Problem: Below is some data. Retype exactly the lines starting at the one with "This screenshot has height=418, width=475." and ending at the one with "This screenshot has height=480, width=852.".

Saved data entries
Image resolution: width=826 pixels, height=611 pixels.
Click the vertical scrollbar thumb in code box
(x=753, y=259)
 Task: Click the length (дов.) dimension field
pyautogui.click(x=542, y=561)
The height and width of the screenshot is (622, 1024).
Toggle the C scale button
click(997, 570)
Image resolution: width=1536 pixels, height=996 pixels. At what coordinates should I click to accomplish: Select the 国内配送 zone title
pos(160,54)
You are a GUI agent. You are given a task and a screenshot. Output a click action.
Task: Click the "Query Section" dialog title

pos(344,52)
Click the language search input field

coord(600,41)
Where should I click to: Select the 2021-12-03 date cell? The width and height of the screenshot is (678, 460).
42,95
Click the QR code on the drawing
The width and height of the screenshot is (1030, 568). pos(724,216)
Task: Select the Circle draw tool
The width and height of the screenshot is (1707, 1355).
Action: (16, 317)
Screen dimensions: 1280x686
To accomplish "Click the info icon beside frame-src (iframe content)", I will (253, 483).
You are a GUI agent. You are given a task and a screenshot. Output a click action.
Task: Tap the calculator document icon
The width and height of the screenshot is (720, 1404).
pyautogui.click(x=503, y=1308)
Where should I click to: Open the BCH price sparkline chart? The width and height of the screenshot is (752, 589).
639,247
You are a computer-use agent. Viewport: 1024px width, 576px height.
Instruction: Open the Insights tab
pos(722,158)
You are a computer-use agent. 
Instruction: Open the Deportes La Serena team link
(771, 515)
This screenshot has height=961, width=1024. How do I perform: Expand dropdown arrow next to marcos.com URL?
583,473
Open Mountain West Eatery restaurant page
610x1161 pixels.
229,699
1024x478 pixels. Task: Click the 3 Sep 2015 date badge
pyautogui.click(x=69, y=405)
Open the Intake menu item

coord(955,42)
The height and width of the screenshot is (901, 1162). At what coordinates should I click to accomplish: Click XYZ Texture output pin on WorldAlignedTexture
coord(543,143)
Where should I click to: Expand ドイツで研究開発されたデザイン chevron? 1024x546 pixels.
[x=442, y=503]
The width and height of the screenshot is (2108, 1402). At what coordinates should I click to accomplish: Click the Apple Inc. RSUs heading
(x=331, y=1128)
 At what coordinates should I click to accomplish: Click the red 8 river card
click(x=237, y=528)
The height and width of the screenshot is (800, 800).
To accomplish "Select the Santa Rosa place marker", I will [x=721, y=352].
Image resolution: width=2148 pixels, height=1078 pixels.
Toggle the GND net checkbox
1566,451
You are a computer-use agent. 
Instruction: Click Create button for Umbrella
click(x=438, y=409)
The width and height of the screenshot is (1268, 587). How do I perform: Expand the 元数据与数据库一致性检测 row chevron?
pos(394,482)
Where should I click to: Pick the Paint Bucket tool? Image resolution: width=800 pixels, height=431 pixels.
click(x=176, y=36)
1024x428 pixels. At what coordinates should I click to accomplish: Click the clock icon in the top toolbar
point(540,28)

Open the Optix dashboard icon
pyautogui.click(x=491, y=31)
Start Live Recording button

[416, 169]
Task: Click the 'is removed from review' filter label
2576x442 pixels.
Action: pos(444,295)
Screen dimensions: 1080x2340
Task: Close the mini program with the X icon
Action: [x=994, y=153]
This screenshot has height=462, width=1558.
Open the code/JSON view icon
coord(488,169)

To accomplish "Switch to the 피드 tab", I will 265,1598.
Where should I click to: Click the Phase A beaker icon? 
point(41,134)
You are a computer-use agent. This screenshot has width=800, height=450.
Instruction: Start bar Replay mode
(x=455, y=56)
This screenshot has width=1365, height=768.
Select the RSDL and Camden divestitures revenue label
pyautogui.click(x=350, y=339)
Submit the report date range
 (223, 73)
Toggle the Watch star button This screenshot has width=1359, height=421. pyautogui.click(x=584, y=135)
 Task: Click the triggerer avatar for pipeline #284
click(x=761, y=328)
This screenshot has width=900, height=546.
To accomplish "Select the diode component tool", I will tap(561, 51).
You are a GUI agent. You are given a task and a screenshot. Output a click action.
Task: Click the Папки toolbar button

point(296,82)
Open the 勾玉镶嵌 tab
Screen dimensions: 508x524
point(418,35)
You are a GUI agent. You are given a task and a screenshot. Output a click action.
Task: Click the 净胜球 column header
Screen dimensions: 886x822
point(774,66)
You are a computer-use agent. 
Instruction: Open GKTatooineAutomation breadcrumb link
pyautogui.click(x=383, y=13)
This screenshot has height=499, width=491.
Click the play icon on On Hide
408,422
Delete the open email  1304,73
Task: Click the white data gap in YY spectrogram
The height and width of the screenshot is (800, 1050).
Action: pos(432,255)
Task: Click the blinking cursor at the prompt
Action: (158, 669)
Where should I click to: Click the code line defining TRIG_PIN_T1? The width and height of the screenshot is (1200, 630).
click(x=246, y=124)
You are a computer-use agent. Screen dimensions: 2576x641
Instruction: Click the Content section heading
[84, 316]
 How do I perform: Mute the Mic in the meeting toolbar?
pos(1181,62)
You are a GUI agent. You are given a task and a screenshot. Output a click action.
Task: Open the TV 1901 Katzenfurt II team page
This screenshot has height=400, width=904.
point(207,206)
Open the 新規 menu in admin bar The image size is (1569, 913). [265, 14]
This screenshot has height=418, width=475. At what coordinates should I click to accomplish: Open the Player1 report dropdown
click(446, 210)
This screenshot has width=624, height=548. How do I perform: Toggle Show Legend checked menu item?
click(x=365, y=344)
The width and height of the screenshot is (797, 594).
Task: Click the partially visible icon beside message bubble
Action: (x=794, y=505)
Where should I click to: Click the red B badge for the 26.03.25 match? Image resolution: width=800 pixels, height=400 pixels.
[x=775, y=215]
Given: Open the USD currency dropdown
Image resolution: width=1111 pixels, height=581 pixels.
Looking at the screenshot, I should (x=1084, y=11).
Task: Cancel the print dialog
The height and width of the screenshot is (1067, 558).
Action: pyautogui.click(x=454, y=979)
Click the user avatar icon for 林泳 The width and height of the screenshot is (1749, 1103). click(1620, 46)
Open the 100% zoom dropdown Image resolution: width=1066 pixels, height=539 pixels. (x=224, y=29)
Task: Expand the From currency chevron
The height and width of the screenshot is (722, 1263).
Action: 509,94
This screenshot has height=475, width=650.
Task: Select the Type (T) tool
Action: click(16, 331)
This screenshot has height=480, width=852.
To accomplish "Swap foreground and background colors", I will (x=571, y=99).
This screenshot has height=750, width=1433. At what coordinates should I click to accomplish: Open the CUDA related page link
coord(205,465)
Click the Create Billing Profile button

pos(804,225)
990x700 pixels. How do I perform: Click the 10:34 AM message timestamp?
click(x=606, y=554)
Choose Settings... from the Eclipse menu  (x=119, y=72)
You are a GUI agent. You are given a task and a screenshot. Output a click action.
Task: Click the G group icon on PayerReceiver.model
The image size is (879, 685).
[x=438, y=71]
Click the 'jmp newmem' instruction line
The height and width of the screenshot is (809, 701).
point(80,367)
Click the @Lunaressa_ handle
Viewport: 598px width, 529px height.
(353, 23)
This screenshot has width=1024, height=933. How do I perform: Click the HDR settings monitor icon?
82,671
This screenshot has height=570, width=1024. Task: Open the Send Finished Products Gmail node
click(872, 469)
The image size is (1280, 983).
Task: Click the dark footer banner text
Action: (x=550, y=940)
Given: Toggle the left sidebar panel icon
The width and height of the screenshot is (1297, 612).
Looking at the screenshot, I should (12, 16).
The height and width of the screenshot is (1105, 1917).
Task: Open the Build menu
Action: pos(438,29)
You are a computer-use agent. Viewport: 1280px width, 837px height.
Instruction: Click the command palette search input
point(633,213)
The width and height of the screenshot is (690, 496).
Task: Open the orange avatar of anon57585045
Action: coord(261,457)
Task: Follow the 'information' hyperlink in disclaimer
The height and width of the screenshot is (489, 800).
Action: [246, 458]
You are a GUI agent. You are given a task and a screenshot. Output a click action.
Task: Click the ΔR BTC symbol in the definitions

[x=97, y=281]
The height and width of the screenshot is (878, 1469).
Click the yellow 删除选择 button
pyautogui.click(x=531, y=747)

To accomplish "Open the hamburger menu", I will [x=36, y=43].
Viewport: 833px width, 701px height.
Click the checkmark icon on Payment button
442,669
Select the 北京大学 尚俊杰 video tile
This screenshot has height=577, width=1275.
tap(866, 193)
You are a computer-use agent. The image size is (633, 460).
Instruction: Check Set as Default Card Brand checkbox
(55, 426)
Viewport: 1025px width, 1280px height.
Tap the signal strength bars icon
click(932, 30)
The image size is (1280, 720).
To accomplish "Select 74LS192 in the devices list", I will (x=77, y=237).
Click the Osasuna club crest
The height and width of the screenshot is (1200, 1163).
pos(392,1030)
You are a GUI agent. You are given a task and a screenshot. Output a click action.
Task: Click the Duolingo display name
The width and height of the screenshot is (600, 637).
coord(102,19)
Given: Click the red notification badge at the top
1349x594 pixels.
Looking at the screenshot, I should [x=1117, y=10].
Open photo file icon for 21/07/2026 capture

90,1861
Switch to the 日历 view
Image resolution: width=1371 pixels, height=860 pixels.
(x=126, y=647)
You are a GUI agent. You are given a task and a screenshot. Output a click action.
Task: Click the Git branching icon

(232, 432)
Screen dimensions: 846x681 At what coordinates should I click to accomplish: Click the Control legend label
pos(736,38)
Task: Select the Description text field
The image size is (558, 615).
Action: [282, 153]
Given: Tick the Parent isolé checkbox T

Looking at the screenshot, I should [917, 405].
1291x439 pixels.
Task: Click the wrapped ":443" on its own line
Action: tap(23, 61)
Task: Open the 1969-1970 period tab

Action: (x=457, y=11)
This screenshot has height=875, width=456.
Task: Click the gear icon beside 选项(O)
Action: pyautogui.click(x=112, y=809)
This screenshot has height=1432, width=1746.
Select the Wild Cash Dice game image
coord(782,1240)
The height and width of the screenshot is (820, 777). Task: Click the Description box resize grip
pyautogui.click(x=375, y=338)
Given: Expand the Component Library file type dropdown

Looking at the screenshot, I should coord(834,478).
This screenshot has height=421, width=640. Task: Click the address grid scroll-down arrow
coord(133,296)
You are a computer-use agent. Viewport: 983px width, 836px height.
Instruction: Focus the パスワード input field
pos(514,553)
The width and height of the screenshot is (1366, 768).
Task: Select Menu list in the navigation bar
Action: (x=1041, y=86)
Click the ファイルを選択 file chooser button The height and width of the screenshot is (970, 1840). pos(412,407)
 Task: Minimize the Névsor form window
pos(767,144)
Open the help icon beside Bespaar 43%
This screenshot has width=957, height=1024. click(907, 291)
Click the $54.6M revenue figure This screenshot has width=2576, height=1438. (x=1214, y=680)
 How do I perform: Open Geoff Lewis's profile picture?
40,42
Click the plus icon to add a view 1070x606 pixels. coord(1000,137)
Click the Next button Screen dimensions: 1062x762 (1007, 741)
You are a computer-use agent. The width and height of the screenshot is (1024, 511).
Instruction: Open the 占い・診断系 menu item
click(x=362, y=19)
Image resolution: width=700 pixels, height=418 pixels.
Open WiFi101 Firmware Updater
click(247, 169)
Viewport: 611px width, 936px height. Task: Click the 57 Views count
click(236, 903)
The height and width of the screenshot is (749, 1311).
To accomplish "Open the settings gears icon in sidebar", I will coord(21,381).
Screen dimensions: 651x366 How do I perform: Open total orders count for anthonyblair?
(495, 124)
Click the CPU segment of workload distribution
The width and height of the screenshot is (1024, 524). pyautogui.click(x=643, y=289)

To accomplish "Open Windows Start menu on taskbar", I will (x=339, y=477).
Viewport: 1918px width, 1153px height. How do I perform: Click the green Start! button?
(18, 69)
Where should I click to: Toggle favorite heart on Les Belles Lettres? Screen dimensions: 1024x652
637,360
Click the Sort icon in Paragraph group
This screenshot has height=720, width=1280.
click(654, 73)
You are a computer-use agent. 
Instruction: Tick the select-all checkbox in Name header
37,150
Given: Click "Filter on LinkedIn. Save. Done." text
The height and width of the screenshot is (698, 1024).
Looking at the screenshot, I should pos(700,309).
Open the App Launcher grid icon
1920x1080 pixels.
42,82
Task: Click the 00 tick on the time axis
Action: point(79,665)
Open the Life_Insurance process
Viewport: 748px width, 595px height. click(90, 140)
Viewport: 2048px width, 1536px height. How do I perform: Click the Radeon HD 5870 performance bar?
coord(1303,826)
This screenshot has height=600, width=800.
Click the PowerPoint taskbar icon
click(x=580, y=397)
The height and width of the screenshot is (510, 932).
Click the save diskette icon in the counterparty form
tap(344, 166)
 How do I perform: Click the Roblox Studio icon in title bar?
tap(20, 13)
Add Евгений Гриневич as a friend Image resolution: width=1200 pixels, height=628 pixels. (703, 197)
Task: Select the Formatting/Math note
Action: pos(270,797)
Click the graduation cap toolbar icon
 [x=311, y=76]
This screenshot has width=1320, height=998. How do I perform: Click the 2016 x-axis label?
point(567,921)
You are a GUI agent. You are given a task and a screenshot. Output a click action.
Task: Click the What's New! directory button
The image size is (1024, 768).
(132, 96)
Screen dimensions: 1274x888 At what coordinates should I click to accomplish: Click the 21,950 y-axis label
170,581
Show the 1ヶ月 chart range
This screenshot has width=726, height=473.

Completed task:
This screenshot has height=418, width=475. At what coordinates should I click to accomplish: Open the Player1 report dropdown
click(446, 210)
This screenshot has width=624, height=548. How do I perform: Toggle Show Legend checked menu item?
click(x=365, y=344)
The width and height of the screenshot is (797, 594).
Task: Click the partially visible icon beside message bubble
Action: (x=794, y=505)
Where should I click to: Click the red B badge for the 26.03.25 match? Image resolution: width=800 pixels, height=400 pixels.
[x=775, y=215]
Given: Open the USD currency dropdown
Image resolution: width=1111 pixels, height=581 pixels.
Looking at the screenshot, I should (x=1084, y=11).
Task: Cancel the print dialog
The height and width of the screenshot is (1067, 558).
Action: pyautogui.click(x=454, y=979)
Click the user avatar icon for 林泳 The width and height of the screenshot is (1749, 1103). click(1620, 46)
Open the 100% zoom dropdown Image resolution: width=1066 pixels, height=539 pixels. (x=224, y=29)
Task: Expand the From currency chevron
The height and width of the screenshot is (722, 1263).
Action: 509,94
This screenshot has height=475, width=650.
Task: Select the Type (T) tool
Action: click(16, 331)
This screenshot has height=480, width=852.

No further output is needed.